CF1506A Strange Table

Polycarp found a rectangular table consisting of $ n $ rows and $ m $ columns. He noticed that each cell of the table has its number, obtained by the following algorithm "by columns": - cells are numbered starting from one; - cells are numbered from left to right by columns, and inside each column from top to bottom; - number of each cell is an integer one greater than in the previous cell. For example, if $ n = 3 $ and $ m = 5 $ , the table will be numbered as follows: $$ \begin{matrix} 1 & 4 & 7 & 10 & 13 \\ 2 & 5 & 8 & 11 & 14 \\ 3 & 6 & 9 & 12 & 15 \\ \end{matrix} $$ However, Polycarp considers such numbering inconvenient. He likes the numbering **"by rows"**: - cells are numbered starting from one; - cells are numbered from top to bottom by rows, and inside each row from left to right; - number of each cell is an integer one greater than the number of the previous cell. For example, if $ n = 3 $ and $ m = 5 $ , then Polycarp likes the following table numbering: $$ \begin{matrix} 1 & 2 & 3 & 4 & 5 \\ 6 & 7 & 8 & 9 & 10 \\ 11 & 12 & 13 & 14 & 15 \\ \end{matrix} $$ Polycarp doesn't have much time, so he asks you to find out what would be the cell number in the numbering **"by rows"**, if in the numbering **"by columns"** the cell has the number $ x$?

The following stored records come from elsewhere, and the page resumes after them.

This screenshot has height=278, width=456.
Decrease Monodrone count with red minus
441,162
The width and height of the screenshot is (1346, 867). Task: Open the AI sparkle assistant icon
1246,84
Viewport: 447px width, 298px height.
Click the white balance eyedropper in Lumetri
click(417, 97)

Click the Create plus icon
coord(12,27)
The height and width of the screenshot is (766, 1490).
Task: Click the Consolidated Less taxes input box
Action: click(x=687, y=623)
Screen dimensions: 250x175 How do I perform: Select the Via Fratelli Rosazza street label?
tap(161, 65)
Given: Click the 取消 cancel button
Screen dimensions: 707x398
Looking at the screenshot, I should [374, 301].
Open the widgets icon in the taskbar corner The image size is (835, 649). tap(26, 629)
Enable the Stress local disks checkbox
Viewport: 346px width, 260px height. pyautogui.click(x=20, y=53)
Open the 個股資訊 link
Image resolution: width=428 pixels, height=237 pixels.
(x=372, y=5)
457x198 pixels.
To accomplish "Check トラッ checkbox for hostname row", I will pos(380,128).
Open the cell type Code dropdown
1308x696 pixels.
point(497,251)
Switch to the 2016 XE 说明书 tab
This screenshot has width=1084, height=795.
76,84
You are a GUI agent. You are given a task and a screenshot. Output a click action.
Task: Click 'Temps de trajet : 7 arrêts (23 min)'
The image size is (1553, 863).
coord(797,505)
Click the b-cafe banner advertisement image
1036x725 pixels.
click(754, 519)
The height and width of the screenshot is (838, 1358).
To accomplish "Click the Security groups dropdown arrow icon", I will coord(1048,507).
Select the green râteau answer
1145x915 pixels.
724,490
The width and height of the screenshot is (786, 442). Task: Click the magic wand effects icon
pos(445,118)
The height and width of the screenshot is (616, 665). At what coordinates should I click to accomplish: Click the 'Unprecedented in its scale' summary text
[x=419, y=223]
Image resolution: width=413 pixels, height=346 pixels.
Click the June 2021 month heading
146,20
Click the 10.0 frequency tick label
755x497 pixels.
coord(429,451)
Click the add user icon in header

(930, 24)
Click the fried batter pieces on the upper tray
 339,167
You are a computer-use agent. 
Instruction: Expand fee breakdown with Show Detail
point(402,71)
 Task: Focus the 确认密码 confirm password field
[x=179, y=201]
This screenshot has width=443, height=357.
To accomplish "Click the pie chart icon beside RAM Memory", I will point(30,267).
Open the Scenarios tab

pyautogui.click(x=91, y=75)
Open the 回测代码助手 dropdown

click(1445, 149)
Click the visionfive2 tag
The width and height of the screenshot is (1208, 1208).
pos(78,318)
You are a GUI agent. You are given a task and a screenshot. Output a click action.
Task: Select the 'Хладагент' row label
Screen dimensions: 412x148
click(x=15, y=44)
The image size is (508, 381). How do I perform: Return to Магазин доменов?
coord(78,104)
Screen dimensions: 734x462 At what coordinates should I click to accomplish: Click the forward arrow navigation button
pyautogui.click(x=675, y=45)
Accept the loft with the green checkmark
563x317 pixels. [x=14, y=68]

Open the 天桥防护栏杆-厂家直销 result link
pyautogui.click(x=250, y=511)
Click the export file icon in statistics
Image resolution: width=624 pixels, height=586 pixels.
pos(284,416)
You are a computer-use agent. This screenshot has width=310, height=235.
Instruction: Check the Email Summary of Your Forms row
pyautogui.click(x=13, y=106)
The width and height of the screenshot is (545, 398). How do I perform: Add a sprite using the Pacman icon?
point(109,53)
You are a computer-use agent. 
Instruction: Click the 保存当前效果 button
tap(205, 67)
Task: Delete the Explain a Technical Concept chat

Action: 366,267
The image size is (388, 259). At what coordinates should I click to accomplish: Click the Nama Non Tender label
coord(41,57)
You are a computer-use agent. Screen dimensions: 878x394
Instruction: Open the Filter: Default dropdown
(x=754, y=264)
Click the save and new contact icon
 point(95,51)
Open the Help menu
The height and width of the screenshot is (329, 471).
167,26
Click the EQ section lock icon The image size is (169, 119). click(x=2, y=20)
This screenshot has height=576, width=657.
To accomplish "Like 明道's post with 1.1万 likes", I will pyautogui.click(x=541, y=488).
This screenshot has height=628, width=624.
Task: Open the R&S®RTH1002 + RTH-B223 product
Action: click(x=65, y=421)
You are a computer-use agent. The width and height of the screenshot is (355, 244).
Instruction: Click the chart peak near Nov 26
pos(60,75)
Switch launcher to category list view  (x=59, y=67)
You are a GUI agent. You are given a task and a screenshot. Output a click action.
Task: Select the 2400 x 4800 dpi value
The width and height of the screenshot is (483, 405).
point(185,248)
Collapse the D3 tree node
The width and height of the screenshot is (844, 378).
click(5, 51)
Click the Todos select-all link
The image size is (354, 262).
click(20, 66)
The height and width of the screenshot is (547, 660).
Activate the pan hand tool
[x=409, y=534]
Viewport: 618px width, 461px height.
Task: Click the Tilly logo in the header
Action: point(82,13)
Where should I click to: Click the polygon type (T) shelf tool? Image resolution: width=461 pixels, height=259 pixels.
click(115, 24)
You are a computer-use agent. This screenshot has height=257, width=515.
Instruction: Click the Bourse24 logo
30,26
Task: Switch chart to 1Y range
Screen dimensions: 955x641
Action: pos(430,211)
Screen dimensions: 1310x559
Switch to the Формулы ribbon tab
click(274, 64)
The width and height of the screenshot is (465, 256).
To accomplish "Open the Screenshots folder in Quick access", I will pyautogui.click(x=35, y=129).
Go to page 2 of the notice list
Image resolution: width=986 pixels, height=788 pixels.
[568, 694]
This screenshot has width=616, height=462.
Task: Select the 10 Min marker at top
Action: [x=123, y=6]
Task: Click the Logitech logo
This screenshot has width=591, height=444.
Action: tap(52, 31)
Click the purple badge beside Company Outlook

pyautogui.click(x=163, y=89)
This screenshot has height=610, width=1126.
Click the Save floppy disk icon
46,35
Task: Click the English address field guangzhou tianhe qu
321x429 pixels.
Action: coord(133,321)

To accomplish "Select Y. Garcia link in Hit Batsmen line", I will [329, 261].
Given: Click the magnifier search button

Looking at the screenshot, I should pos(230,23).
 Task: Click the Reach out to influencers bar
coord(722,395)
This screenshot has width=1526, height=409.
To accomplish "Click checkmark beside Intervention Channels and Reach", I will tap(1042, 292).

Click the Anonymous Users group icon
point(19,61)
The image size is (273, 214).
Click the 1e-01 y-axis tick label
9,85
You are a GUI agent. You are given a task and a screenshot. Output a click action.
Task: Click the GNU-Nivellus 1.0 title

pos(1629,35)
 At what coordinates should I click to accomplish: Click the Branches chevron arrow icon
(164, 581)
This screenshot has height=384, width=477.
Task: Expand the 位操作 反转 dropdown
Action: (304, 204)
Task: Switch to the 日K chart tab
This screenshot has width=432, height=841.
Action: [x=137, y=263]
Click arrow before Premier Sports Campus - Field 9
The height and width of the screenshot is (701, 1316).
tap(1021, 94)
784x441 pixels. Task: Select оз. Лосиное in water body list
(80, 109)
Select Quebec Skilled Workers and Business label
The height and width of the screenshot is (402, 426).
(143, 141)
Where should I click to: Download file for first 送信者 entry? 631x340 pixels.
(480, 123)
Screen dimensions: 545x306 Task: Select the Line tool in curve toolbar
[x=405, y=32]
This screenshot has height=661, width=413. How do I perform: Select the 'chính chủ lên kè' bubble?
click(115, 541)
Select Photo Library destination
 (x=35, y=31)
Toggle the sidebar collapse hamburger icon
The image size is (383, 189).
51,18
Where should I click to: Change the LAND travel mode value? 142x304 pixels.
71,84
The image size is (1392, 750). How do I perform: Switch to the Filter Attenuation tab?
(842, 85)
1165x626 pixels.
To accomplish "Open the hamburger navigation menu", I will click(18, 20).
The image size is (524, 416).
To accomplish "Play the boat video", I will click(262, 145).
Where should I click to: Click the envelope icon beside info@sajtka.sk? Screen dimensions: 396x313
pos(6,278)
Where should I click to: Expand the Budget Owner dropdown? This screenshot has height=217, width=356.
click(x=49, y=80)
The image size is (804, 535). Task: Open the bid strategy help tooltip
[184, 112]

The first line contains a single integer $ t $ ( $ 1 \le t \le 10^4 $ ). Then $ t $ test cases follow. Each test case consists of a single line containing three integers $ n $ , $ m $ , $ x $ ( $ 1 \le n, m \le 10^6 $ , $ 1 \le x \le n \cdot m $ ), where $ n $ and $ m $ are the number of rows and columns in the table, and $ x $ is the cell number. Note that the numbers in some test cases do not fit into the $ 32 $ -bit integer type, so you must use at least the $ 64 $ -bit integer type of your programming language.

For each test case, output the cell number in the numbering "by rows".